* **Work instruction**: Scan the entries and copy each line where the word "Select" is present.

* **Data extract**:
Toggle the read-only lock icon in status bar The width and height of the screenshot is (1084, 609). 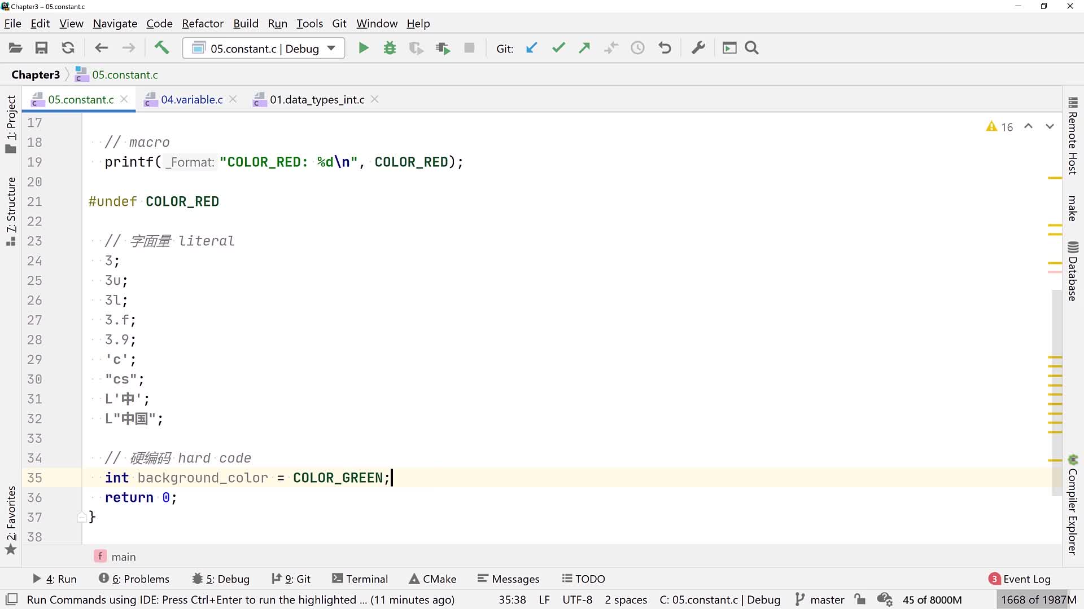pos(860,599)
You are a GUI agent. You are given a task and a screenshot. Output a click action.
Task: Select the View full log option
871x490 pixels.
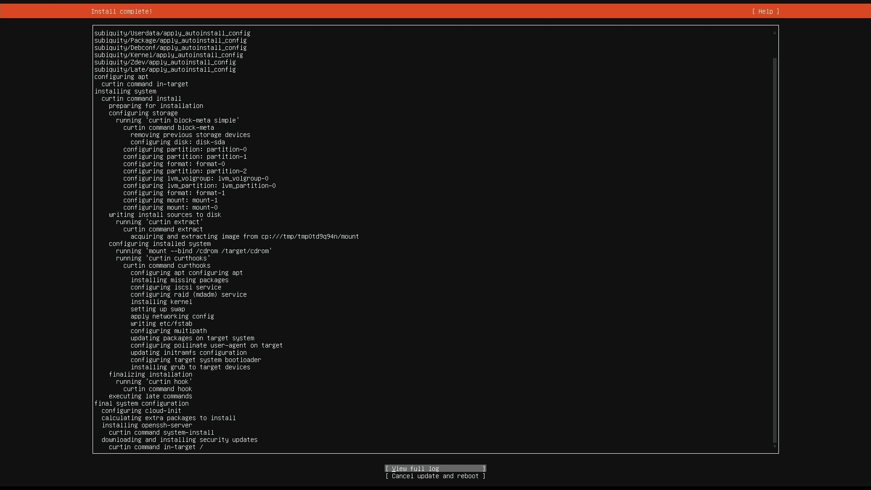pos(435,468)
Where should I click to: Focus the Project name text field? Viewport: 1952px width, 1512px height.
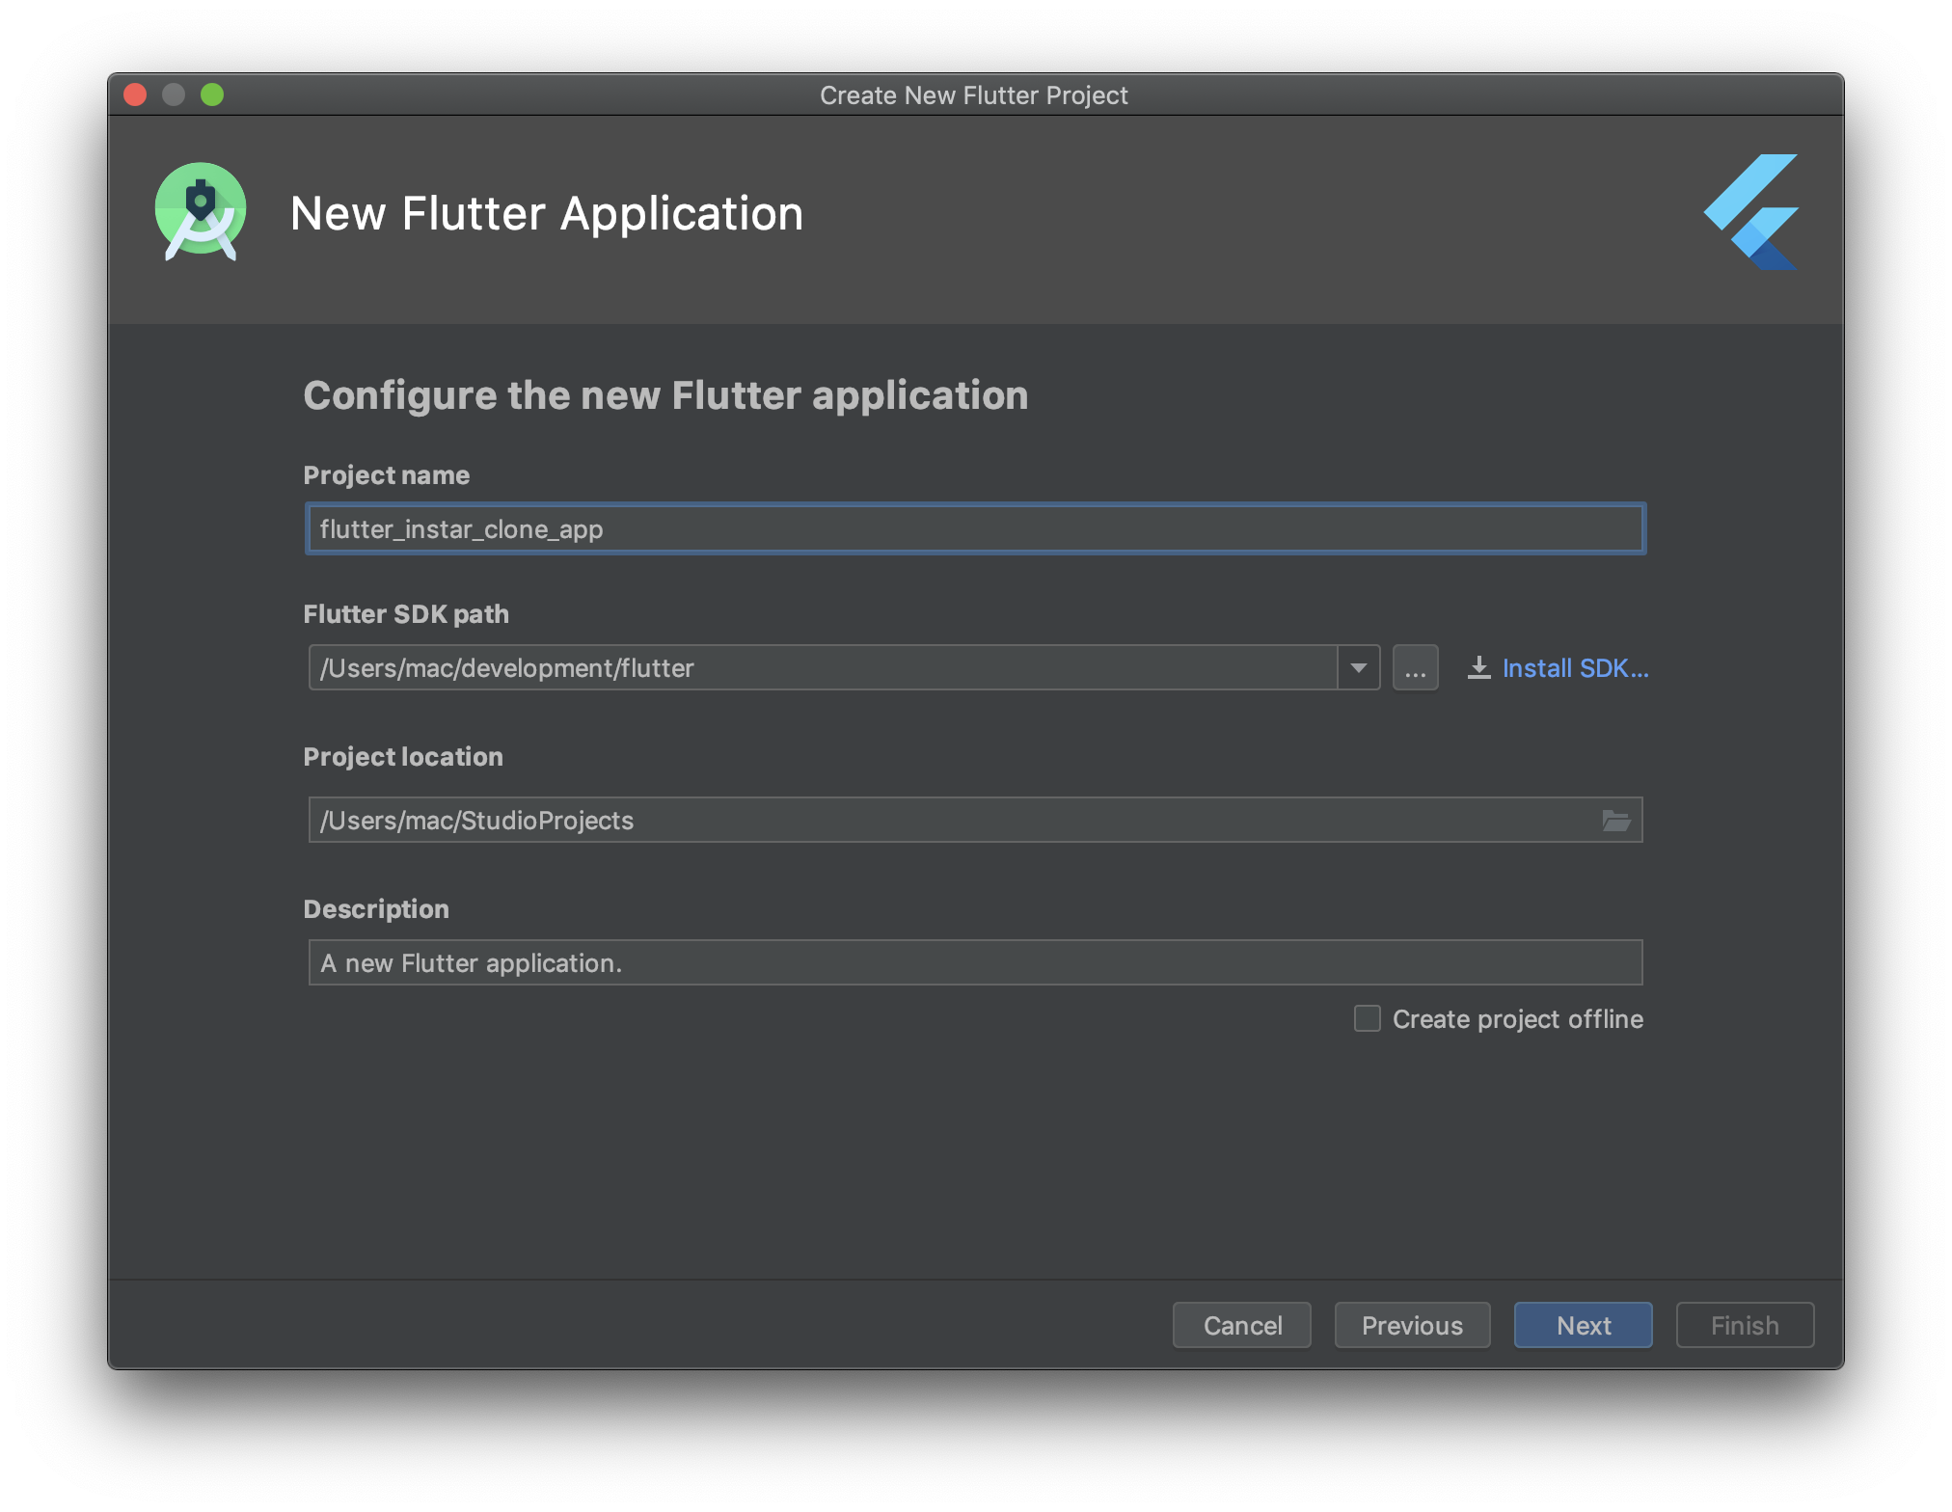click(974, 528)
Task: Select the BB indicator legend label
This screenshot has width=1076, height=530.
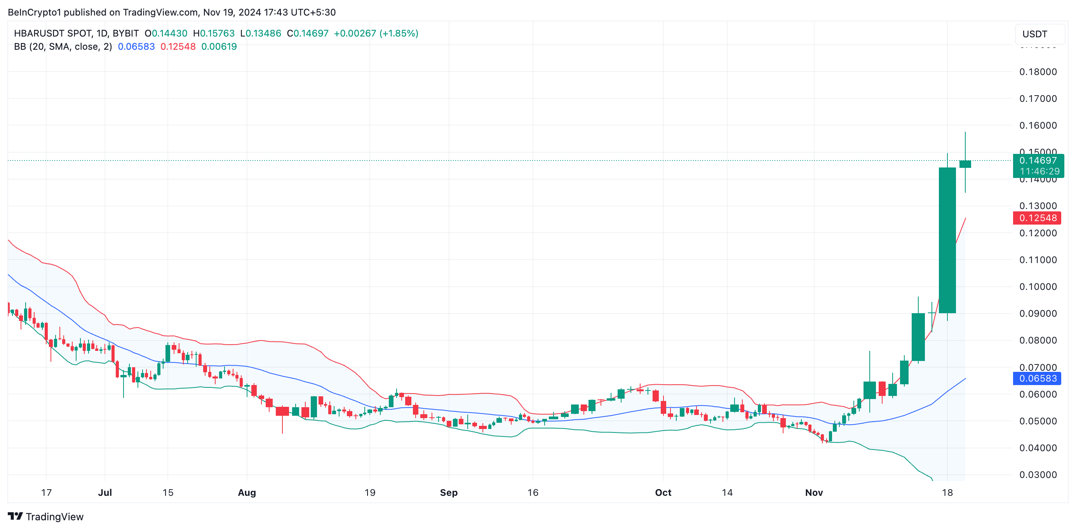Action: click(x=63, y=47)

* **Exercise output**:
Task: Select the View full log option
Task: Select the BB indicator legend label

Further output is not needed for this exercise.